About AEDPfC

From the First Minute of the First Session

Rather than seeking to find the problems that the couple has, the therapist who is practicing AEDPfC (AEDP for Couples) focuses on discovering and amplifying the strengths of the couple relationship and softening the defenses that have been keeping these natural capacities from emerging in a more full and stable way. Subtle and overt signs of the felt experience of love are evoked in each couple member from the first moment of the first session. Here is an example of a prompt from an AEDPfC therapist at the opening of the first session: “Will you please turn toward each other and tell your partner, if this therapy is to be a success, what do you want to experience with your partner?” This is different from what one member wants from the other, which especially for the more avoidantly attached member can come across as demanding or as a criticism about an implied deficiency.

Transformance Drives
Transformance drives are the central guiding force of AEDP for Couples. Diana Fosha (2008) coined the term to describe the indwelling biological drive to evolve and progress to higher levels of relational capacity. In 2009 David Mars adapted the term to the specific transformance drive in couple members to love and be loved. As the fMRI research of Helen Fisher (2004) shows us, the brain centers for the in-love experience lie even deeper in the brain than the centers for lust. This longing for the “in-love” experience that feels good, peaceful and safe becomes a guiding light for the therapist and each couple member.

Cultivating the Self of the Therapist
AEDPfC is based on increasing the whole body somatic attunement of the therapist. This somatic attunement grows in the therapist who is accessing natural transformance drives to facilitate the couple’s process. Relational connectivity and “undoing aloneness” (Fosha, 2000, Mars, 2011) through the judicious use of self-revelation on the part of the therapist helps to build an alliance with each couple member.

Somatically Attuned Self-at-Best – in couple members and in the therapist

Emerging affective neuroscience and applied attachment research are key elements of AEDPfC. … Another intention of the work is to evoke the somatically attuned self-at-best in each couple member progressively from the first session going forward. … By self-at-best, I refer to a term used by Diana Fosha (AEDP’s founder) in her remarkably prescient book ,The Transformative Power of Affect (2000). Self-at-best describes the way we most long to be and act that is exemplified by being self-reflective, attuned, and effective even when circumstantially activated or triggered.

Grounding and Self-regulation

Imagine your level of responsiveness and creativity of engagement on a “good day” when all is right in your world. Imagine now being this way even in couple sessions, when attachment level activation and agitation is looming between two couple members who arrive in a distressed state. The training and practice in AEDP for Couples is strongly oriented to the grounded inner work of the therapist in expanding the capacity to see, hear, feel, sense, notice movement, and track subtle energetic shifts moment-by-moment.

Seven Channels of Experience and Tracking moment-by-moment

In the AEDP for Couples model, we bridge to other channels of bodily experience in order to open and validate alternate pathways as being also “real” and true and valuable, so connection can be made in whatever channel of experience it can be perceived, received and expressed in each evolving moment.  Part of the strategy of AEDP for Couples is for each partner to attune and then receive on the channels on which his or her partner broadcasts and then cross-train with each other to receive the channels of experience that are available as a larger repertoire is built over the course of treatment.

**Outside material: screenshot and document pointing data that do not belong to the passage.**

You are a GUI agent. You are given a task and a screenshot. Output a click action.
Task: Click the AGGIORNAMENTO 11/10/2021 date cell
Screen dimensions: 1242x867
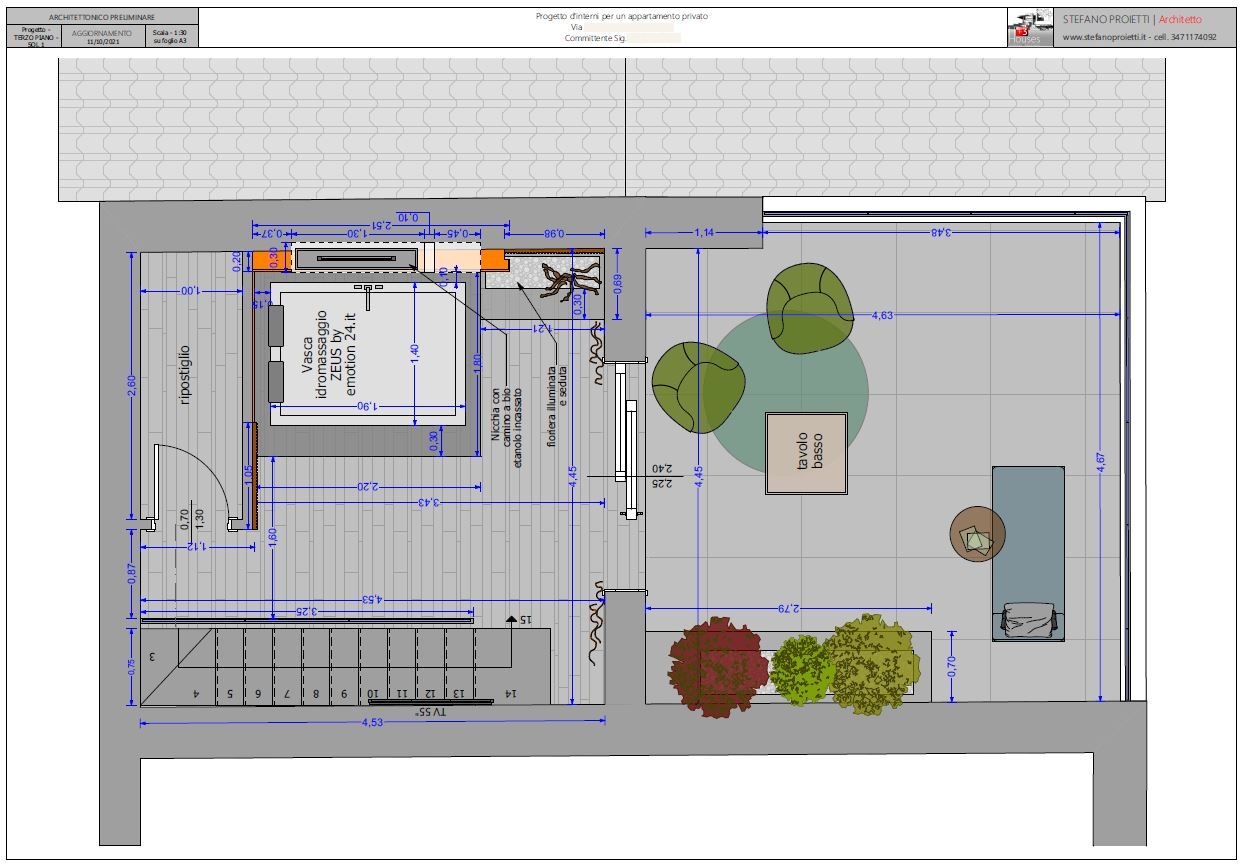click(102, 37)
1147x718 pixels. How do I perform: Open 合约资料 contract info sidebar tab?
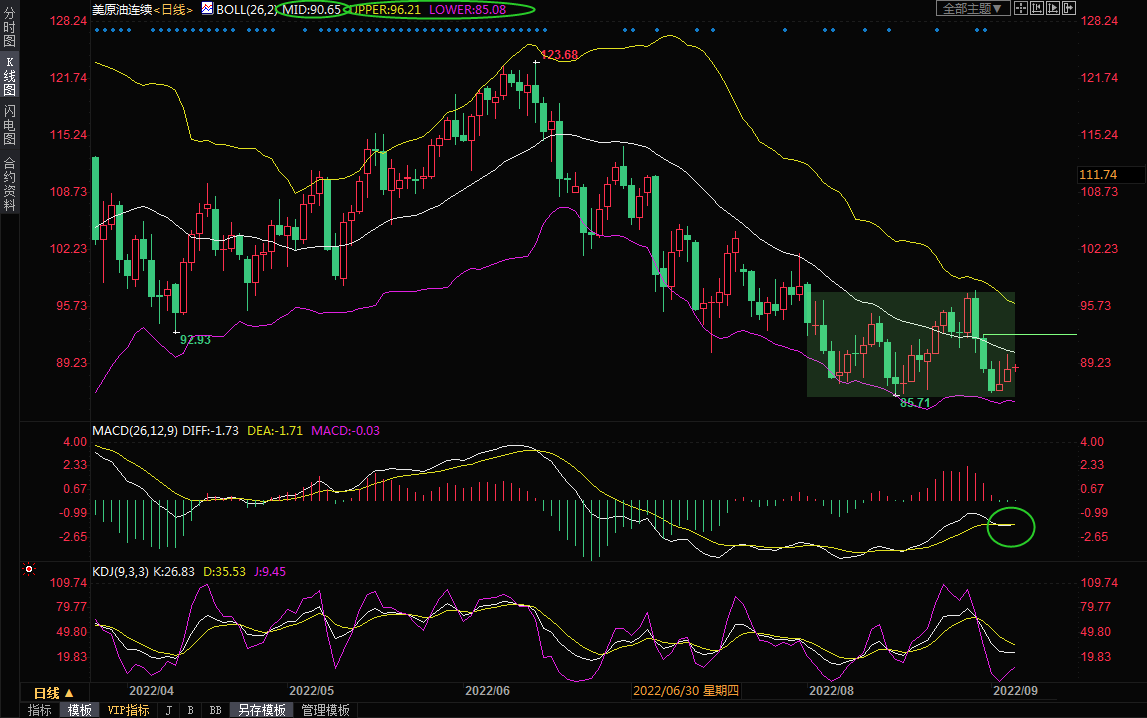coord(9,184)
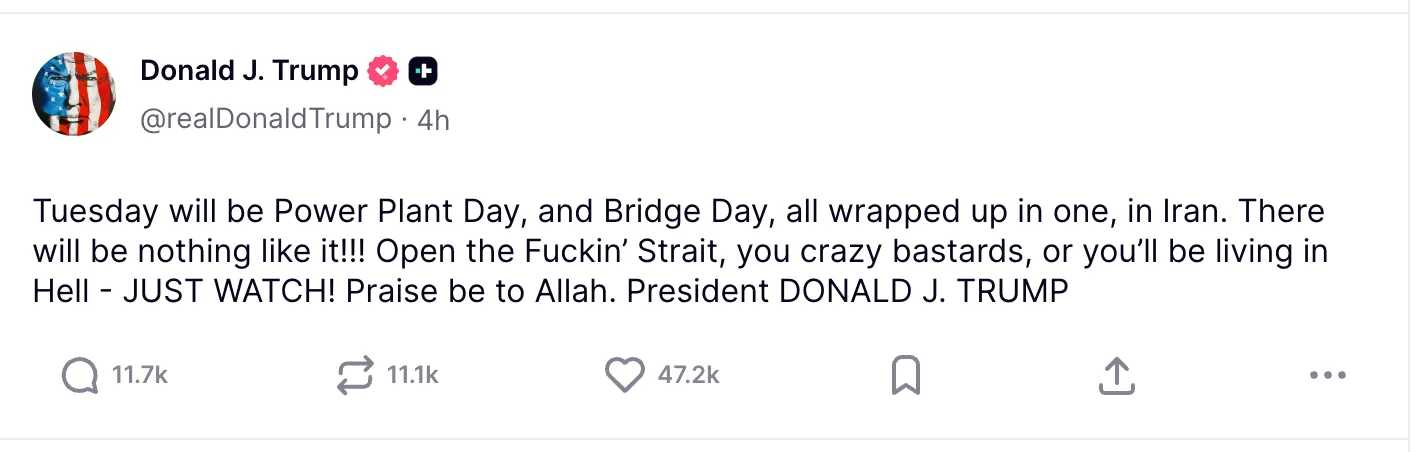Click the black plus badge beside the name

(x=423, y=71)
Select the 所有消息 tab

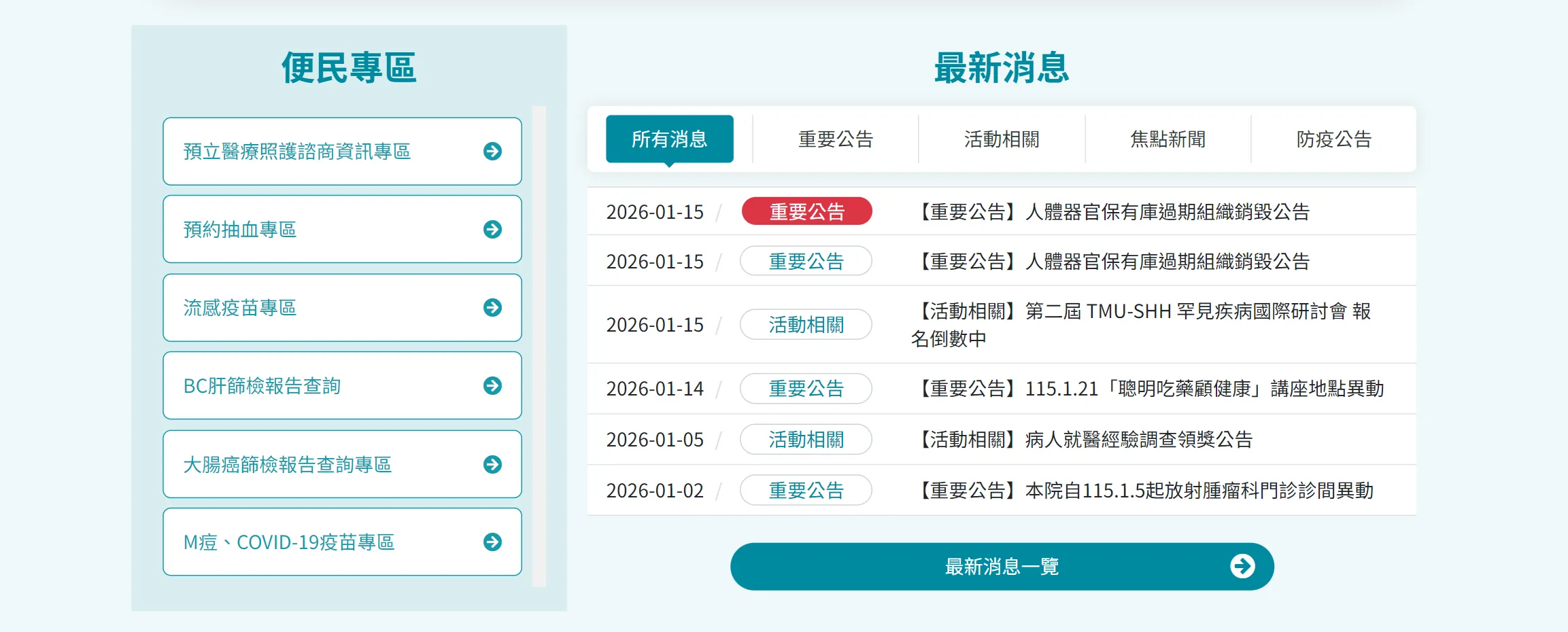click(x=668, y=139)
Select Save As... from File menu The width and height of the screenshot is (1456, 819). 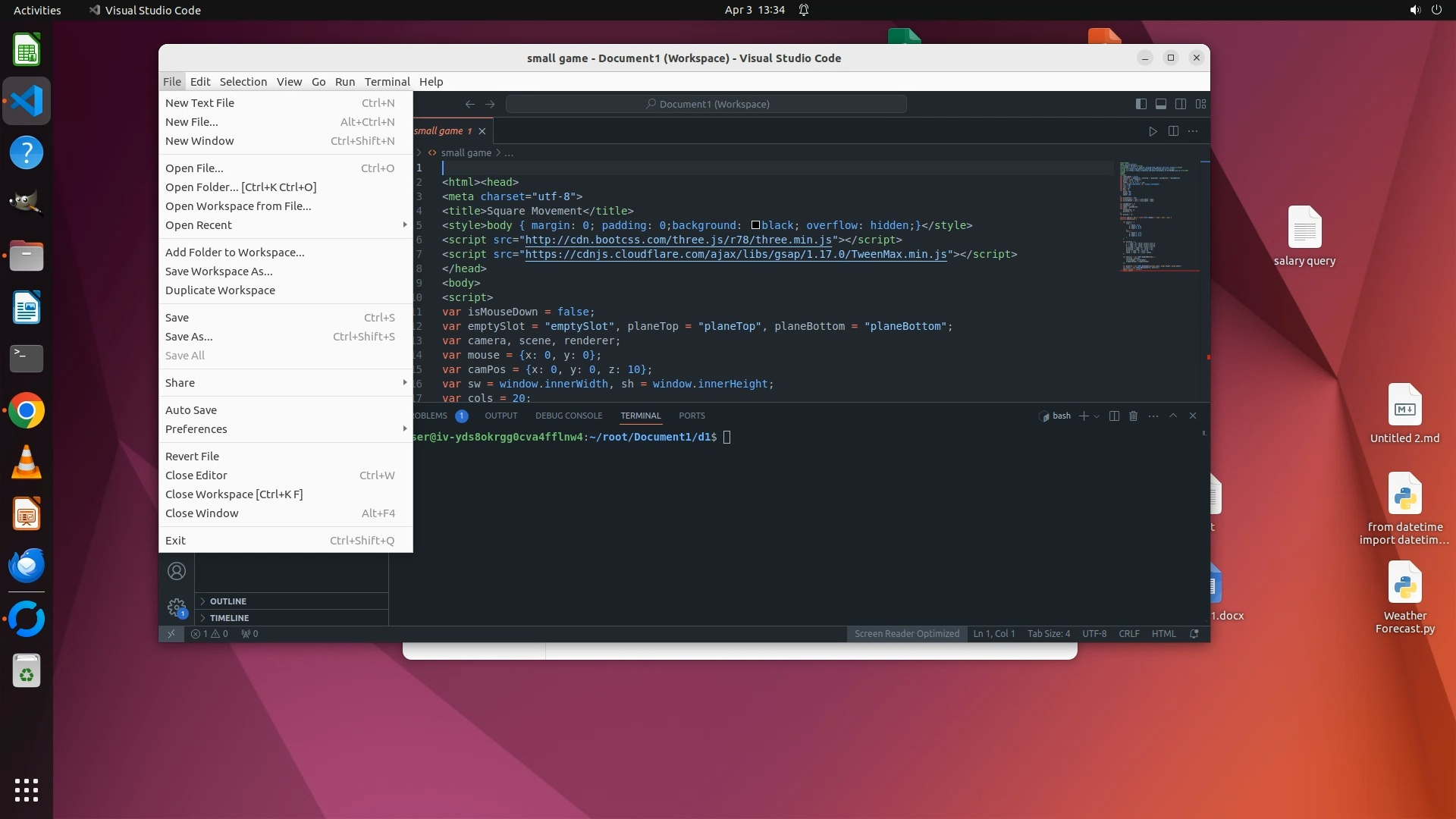click(x=189, y=337)
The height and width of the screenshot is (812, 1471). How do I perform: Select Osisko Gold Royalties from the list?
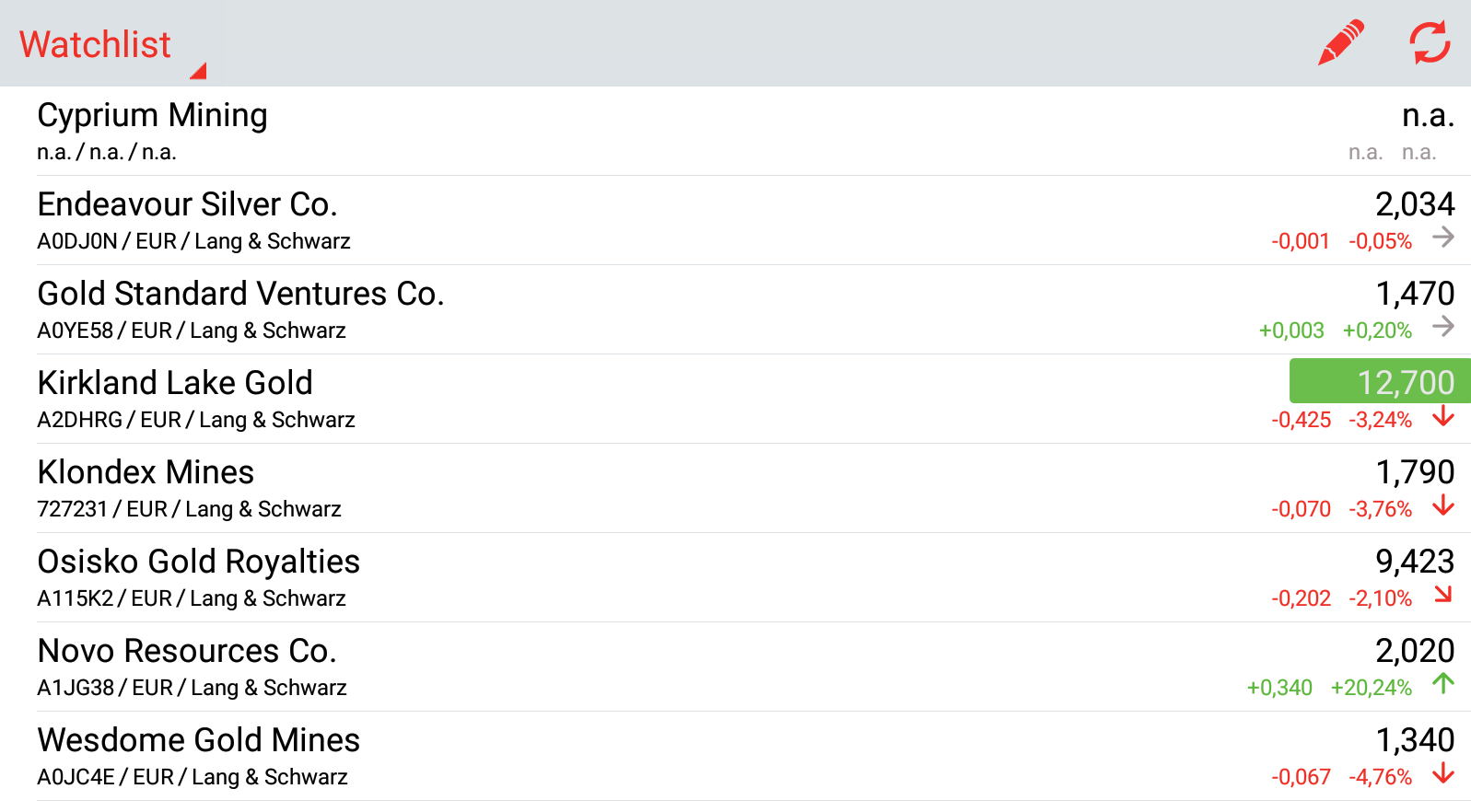click(x=198, y=562)
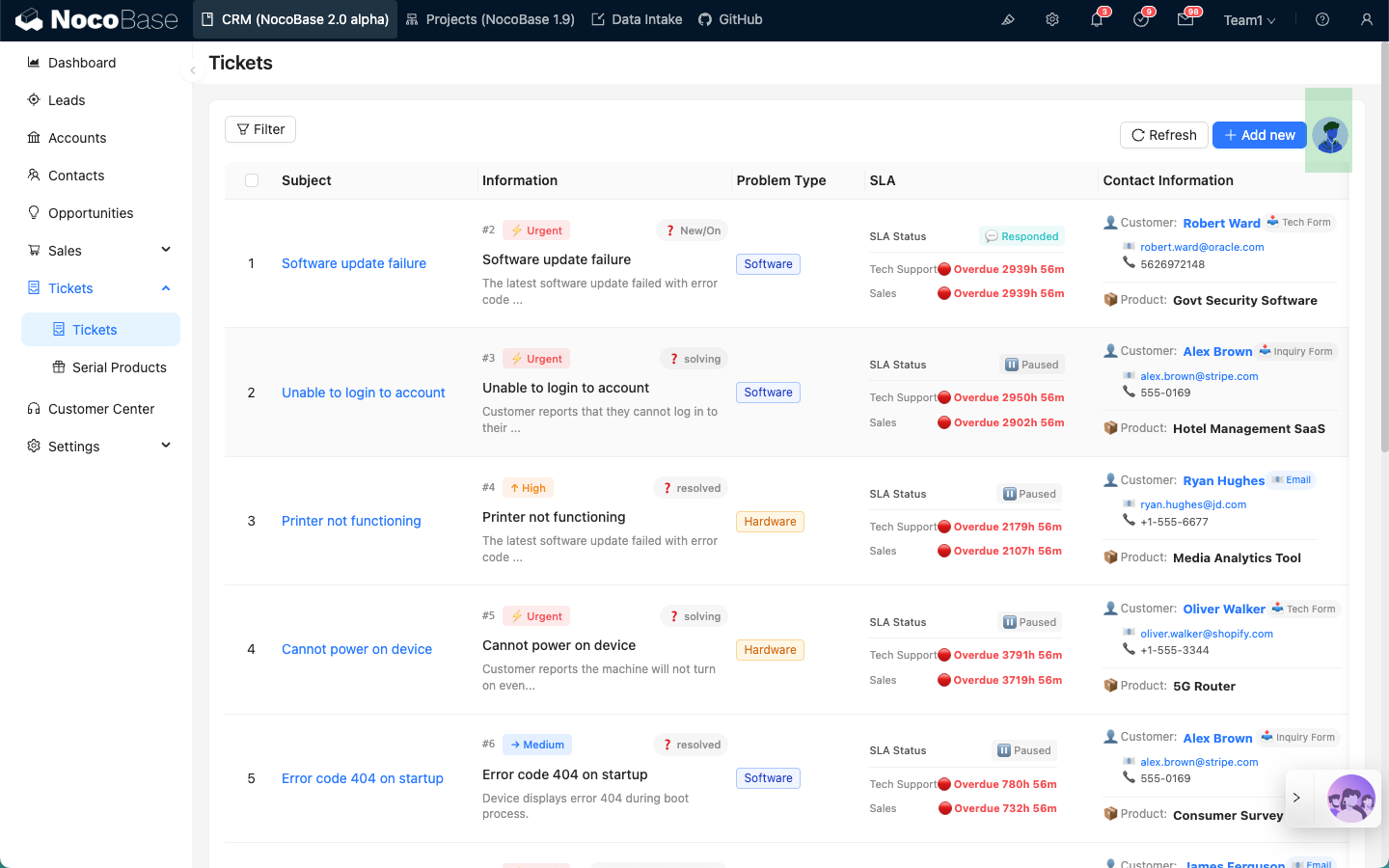1389x868 pixels.
Task: Open the Team1 role dropdown
Action: point(1249,20)

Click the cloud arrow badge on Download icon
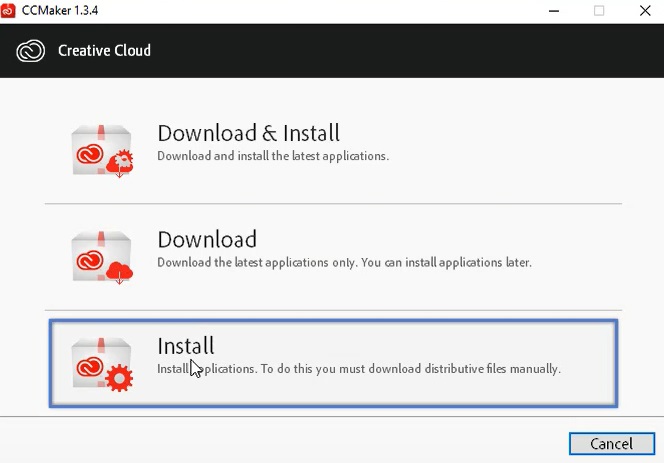(120, 273)
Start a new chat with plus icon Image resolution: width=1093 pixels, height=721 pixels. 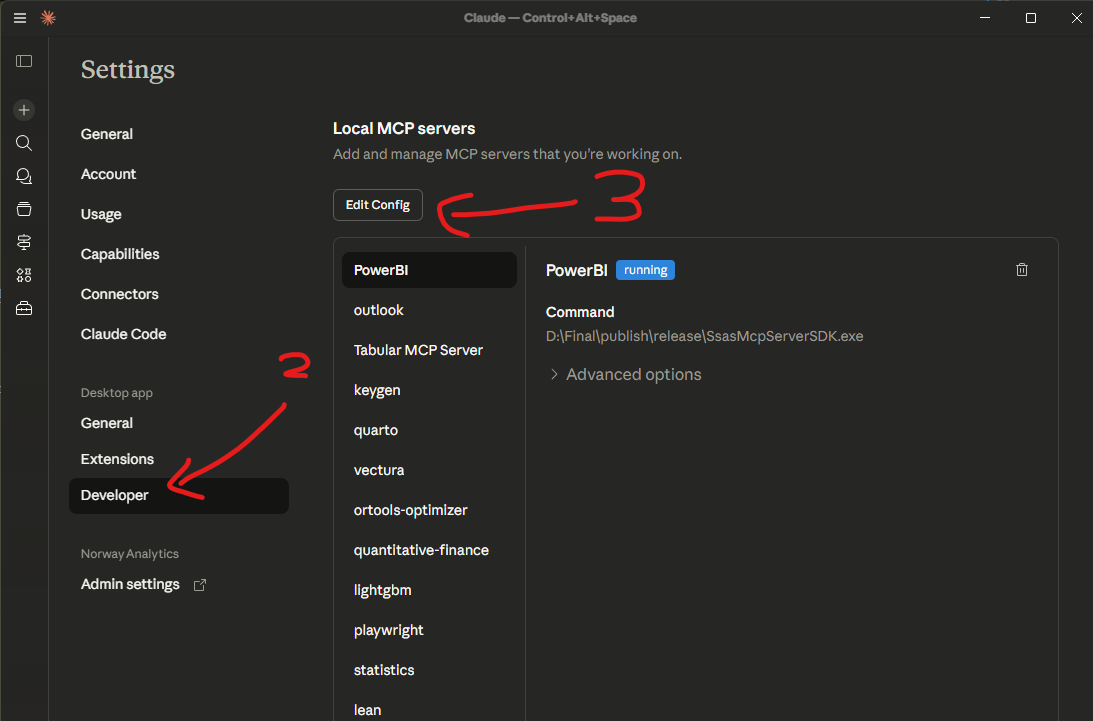pos(24,110)
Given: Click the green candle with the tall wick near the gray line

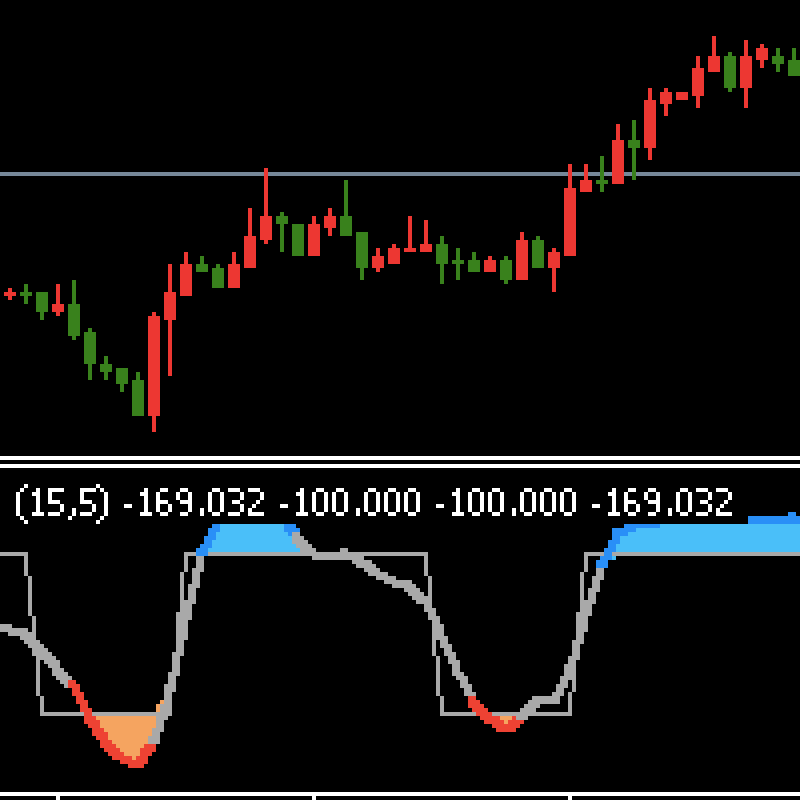Looking at the screenshot, I should coord(346,224).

For the above stated reasons and more, in AEDP for Couples, treatment moves forward through moment-to-moment tracking of the co-created intersubjective field in a broadband sort of way.  Because in work with couples we have more than one person to track, by involving the seven channels of experience, we include more of the precious epiphenomena in the room. This is what Allan Shore calls the intersubjective somatic field.   The channels of experience include: sensation (including warmth, tension and tingling), energetic phenomena (expanding and contracting, filling and draining, brightening and dimming) emotion (joy, sadness, anger, fear, surprise and disgust), movement (including micro-expressions, and subtle gestures), auditory (voice tone and timbre and verbally conveyed meaning), visual (visible signs of expression, especially of love and caring) and imaginal (all of the other six channel of experience that appear as imagined that spontaneously or intentionally are called into awareness).

Intention: growing awareness and appreciation to the other

The intention in AEDP for Couples is to model and to assist each member of the couple to develop deep skills in holding an evolving witness consciousness that leads to a growing awareness and appreciation that a range of modes of experience and expression are valid and necessary within the growing culture of the couple.  This process is about tenderly and respectfully bridging to the experience of each partner to go toward that which is longed for in a mutually welcoming connection.